◆ **Page excerpt**:
Supermarkets have been dragged into the firing line of Labour’s promise to raise business rates for online giants, with 1,900 superstores and hypermarkets facing a tax hike.
Draft legislation introduced to the Commons last week paved the way for business rates to be lowered from 2026 for smaller retail, hospitality and leisure properties with a rateable value of under £500,000. The discount is to be paid for by increasing business rates across all sectors for properties with a rateable value of £500,000 or more, on a per property basis. The new rates are to be set in next year’s budget.
The Treasury has claimed the higher rate will affect only the most valuable 1% of business properties while the lower one will boost high streets.
It follows Labour’s manifesto pledge to reform business rates in a way that would “level the playing field between the high street and online giants”.
However, across England and Wales, the higher tax will hit more superstores and hypermarkets than it will large distribution warehouses, at 1,900 versus 1,500, according to analysis by property consultancy Colliers.
On top of the 1,900 superstores and hypermarkets, the £500,000 and upward threshold in rateable values drags another 360 large shops, 407 shops and 65 large food stores into the higher tax bracket.
The most hit sector is offices, where 4,500 properties will face the higher levy.
The country’s biggest supermarkets will be hit across their stores, distribution centres and offices. Tesco has about 500 properties in the firing line, Sainsbury’s 360, Asda 330 and Morrisons 130, according to the analysis.
Waitrose has about 150 properties in the crosshairs, M&S 110, Lidl 50 and Aldi 20.
The supermarkets are joined by a long-list of non-food retailers in line to pay the higher rate in some locations, such The Range owner CDS Superstores, with 30 properties above the threshold.
Suppliers are also heavily targeted, with 1,175 factories, workshops and warehouses in the higher tax bracket, along with 688 large industrial units.
About 300 NHS hospital are also in line to pay the higher tax rate under the current proposals.

◆ **Extracted material**:
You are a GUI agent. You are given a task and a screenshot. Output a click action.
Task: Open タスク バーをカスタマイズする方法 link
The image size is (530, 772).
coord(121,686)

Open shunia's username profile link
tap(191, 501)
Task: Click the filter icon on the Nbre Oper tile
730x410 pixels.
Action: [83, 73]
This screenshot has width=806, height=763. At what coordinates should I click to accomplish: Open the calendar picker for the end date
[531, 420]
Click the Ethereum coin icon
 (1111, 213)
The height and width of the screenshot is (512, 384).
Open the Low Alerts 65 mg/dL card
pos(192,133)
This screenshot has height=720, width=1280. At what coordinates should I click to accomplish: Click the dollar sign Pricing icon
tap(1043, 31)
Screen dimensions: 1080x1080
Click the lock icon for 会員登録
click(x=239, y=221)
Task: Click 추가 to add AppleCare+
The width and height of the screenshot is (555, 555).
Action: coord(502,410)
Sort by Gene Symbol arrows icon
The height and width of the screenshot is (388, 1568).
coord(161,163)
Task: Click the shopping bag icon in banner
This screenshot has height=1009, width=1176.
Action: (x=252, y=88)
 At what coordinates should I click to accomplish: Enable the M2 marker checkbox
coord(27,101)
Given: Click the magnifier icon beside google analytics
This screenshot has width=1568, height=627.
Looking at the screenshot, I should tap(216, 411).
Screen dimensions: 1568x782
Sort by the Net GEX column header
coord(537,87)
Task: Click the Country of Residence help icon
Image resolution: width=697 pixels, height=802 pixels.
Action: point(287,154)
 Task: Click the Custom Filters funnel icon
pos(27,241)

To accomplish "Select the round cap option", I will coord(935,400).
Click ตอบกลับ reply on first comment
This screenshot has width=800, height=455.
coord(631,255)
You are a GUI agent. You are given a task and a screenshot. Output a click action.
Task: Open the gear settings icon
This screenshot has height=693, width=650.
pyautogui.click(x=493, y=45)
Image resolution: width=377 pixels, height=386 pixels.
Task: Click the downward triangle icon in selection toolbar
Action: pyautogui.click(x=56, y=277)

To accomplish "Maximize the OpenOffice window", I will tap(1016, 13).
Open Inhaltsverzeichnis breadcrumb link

◆ **What is expected**:
Do these statements agree with the business rates article? Answer yes or no for each, and quote the words from the article that decide it.
1. Offices are the sector with the most properties facing the higher levy.
2. Sainsbury’s has more properties in the firing line than Asda.
3. The new rates were set in this year’s budget.
Use only the article on business rates and nothing else.

◆ **Exercise result**:
1. Yes: "The most hit sector is offices, where 4,500 properties will face the higher levy."
2. Yes: "Sainsbury’s 360, Asda 330"
3. No: "The new rates are to be set in next year’s budget."